Lepagia Temporal range: Upper Triassic

Scientific classification
- Domain: Eukaryota
- Kingdom: Animalia
- Phylum: Chordata
- Clade: Synapsida
- Clade: Therapsida
- Clade: Cynodontia
- Family: incertae sedis
- Genus: †Lepagia Hahn, Wild & Wouters, 1987
- Species: †L. gaumensis
- Binomial name: †Lepagia gaumensis Hahn, Wild & Wouters, 1987

= Lepagia =

- Genus: Lepagia
- Species: gaumensis
- Authority: Hahn, Wild & Wouters, 1987
- Parent authority: Hahn, Wild & Wouters, 1987

Extinct genus of cynodonts

Lepagia is an extinct genus of poorly known carnivorous cynodonts, which lived during the Upper Triassic in Europe. Partly due to the paucity of remains (it is only known from teeth) the precise affinities of this genus are unclear. It seems reasonably closely related to Probainognathus, a somewhat earlier inhabitant of South America. The genus Lepagia ("for Lepage") was named by Hahn, Wild and Wouters in 1987 based on a single species.

Fossil remains of the species Lepagia gaumensis have been found in the Norian (late) - Rhaetian (early) (Upper Triassic)-age strata from Habay-la-Vielle, Hallau, Saint-Nicolas-de-Port in Belgium, Switzerland and France.

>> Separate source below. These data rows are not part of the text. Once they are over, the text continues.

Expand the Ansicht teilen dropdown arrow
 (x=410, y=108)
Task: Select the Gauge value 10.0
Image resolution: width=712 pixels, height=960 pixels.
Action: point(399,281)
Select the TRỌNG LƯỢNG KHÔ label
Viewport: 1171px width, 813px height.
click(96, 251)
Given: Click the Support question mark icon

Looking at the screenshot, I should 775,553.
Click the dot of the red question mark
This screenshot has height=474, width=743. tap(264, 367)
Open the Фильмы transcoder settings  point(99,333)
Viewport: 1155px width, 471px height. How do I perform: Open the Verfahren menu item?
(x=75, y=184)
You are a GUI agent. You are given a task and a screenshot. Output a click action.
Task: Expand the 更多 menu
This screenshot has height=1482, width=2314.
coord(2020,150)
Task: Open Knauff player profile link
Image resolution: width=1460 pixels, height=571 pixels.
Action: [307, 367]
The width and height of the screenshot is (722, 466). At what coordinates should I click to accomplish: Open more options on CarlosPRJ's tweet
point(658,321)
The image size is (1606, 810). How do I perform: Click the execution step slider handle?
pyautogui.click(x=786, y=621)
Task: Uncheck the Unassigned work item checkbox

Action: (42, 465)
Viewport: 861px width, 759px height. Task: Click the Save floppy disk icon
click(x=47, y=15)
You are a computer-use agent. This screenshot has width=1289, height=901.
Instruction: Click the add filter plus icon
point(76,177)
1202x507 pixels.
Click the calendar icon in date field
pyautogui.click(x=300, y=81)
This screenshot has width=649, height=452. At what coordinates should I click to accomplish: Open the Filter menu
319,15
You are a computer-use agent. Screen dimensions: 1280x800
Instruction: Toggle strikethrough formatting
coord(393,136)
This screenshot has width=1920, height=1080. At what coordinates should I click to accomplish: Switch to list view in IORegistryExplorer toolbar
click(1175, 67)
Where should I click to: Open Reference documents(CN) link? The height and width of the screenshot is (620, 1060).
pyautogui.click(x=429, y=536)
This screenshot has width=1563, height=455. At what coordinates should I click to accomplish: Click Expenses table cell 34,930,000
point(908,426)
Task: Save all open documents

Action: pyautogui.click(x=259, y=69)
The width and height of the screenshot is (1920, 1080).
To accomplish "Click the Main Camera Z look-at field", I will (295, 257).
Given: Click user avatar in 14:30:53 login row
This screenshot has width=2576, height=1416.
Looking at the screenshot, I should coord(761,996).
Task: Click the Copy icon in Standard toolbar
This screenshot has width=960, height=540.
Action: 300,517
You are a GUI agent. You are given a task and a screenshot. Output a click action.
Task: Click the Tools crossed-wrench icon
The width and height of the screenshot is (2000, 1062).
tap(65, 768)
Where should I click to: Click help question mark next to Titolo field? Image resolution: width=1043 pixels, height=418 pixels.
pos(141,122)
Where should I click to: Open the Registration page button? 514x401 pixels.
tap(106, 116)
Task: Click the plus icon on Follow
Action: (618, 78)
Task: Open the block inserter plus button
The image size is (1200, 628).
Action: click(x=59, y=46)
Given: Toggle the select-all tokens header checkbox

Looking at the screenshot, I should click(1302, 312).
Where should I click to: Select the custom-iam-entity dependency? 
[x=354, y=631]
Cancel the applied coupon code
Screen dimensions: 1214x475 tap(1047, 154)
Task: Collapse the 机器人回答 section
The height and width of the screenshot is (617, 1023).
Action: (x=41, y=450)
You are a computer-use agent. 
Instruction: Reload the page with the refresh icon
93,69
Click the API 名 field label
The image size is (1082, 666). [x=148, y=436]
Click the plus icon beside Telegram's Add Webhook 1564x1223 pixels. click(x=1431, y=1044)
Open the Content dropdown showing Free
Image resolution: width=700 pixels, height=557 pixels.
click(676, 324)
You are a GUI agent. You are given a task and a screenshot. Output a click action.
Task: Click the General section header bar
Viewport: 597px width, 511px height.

The holotype is at the Institut royal des Sciences naturelles de Belgique (Royal Institute of Natural Sciences of Belgium) in Brussels. These teeth are 2 – 3 mm in length. The postcanines have long and narrow crowns with three to five cusps, the central one of which is dominant and points straight upwards. The root is vaguely rectangular, with the lower portion tapering. There are no distinctive wear facets, but the separation of crown and root are clear. Sometimes the crown is larger and sometimes the root.

Godefroit and Battail cite similarities and differences with and to both Chiniquodontidae and Dromatheriidae and leave the systematical placement open.